**The data:**
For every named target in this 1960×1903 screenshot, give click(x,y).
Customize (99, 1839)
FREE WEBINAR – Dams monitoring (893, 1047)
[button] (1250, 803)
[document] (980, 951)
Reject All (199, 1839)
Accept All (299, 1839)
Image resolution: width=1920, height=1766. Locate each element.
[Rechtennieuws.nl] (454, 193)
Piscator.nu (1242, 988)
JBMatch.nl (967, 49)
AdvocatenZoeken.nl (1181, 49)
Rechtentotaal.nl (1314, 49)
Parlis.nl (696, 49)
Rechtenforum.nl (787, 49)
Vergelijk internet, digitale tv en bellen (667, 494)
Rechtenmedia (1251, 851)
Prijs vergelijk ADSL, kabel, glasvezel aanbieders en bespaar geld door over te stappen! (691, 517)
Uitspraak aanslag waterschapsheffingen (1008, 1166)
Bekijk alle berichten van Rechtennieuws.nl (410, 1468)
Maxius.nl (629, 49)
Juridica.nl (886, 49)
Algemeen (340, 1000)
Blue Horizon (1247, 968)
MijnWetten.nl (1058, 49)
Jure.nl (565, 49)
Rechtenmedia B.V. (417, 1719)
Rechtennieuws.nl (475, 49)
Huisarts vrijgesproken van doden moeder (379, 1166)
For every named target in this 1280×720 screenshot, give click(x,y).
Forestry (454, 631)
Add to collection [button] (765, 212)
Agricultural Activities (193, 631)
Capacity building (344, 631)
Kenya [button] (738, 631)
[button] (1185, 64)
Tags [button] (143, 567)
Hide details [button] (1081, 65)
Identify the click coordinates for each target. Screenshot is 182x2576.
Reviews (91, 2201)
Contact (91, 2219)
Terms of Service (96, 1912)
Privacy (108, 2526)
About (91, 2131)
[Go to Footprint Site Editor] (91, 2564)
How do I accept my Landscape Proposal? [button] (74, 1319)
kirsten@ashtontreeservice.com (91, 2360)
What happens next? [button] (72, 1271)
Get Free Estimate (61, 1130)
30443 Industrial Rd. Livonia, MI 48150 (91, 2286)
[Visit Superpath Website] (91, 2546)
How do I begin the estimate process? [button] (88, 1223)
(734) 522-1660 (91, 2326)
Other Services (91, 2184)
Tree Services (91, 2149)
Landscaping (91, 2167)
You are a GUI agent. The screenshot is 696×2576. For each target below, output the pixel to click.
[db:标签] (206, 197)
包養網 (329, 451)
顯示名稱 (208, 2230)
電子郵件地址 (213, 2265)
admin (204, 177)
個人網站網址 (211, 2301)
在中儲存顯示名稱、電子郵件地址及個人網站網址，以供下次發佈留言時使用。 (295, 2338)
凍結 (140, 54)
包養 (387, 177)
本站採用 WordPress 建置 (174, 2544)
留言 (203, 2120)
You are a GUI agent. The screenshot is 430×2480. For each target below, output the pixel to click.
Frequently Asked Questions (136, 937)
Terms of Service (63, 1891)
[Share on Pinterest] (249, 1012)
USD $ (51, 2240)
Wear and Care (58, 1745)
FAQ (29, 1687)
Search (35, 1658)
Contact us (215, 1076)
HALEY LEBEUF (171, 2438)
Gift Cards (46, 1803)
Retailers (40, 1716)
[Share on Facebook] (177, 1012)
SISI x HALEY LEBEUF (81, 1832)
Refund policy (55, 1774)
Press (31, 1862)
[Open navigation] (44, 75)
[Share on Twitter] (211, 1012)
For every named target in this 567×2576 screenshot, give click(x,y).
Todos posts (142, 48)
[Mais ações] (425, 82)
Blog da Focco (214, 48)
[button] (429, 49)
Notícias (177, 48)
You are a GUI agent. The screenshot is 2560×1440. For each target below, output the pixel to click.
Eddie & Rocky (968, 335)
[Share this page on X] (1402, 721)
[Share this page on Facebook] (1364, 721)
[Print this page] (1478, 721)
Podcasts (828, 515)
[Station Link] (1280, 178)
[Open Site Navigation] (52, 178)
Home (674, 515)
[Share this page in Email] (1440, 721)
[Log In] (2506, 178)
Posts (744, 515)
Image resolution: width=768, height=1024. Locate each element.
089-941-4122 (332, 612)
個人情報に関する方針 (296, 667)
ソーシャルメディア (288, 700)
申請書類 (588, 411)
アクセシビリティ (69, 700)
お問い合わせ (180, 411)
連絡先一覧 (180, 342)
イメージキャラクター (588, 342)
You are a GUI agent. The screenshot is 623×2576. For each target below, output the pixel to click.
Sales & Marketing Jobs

**Prompt:** When a line in the material above includes the word "page", copy that line.

**Result:**
[Share this page on X] (1402, 721)
[Share this page on Facebook] (1364, 721)
[Print this page] (1478, 721)
[Share this page in Email] (1440, 721)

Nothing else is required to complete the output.